By Olga Cotaga
LONDON (Reuters) – Investors pumped money into cash, investment grade bonds and gold, but pulled money out of equities, BofA’s weekly fund flow statistics showed on Friday, signalling a move away from high-risk assets.
Money managers have allocated $40.9 billion to cash, the largest inflow since May 6, and $24.5 billion into bond funds, third largest inflow ever, Bank of America said.
Investors pumped $3.8 billion into gold, the second largest inflow into the commodity ever. But there were $3.8 billion in redemptions from equities.
The investment bank noted two big themes emerging in the financial markets – a great repression in interest rates and a great debasement of the U.S. dollar, which it said should incite rotation from deflation to inflation.
The bank said $8 trillion of monetary stimulus via central bank asset purchases in 2020 had crushed interest rates, corporate bond spreads and volatility.

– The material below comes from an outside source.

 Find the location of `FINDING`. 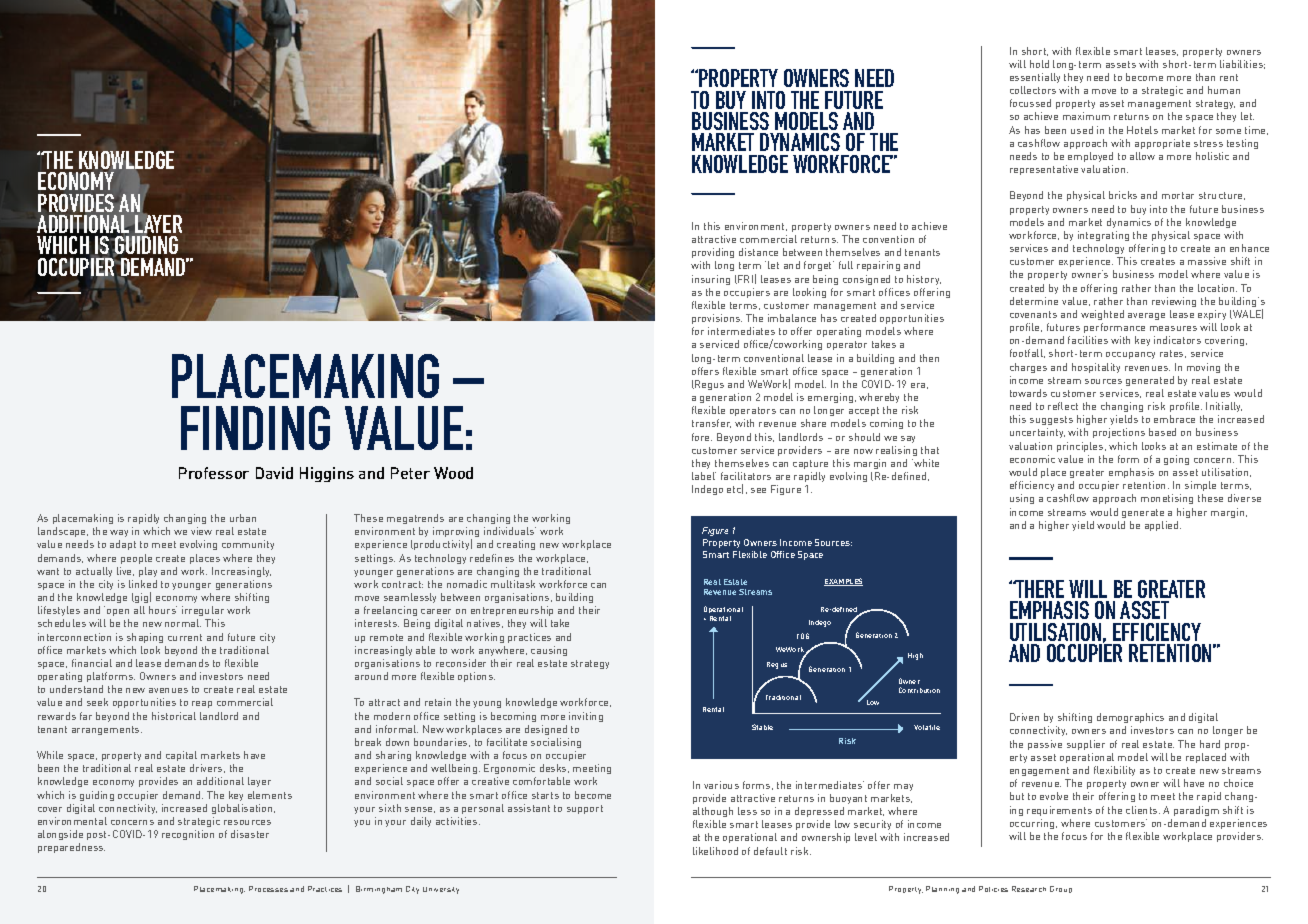

FINDING is located at coordinates (255, 428).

Central banks’ bond-buying programmes across developed markets have pushed the ICE BofA MOVE index that tracks expected volatility in the U.S. Treasury market to 43, close to a record low, after the index rose above 160, its highest level in more than a decade, four months ago. <.MOVE>
“Interest rate repression means investors can’t hedge the inflationary risks … crowding into ‘short U.S. dollar’, ‘long gold’ hedges,” the investment bank said.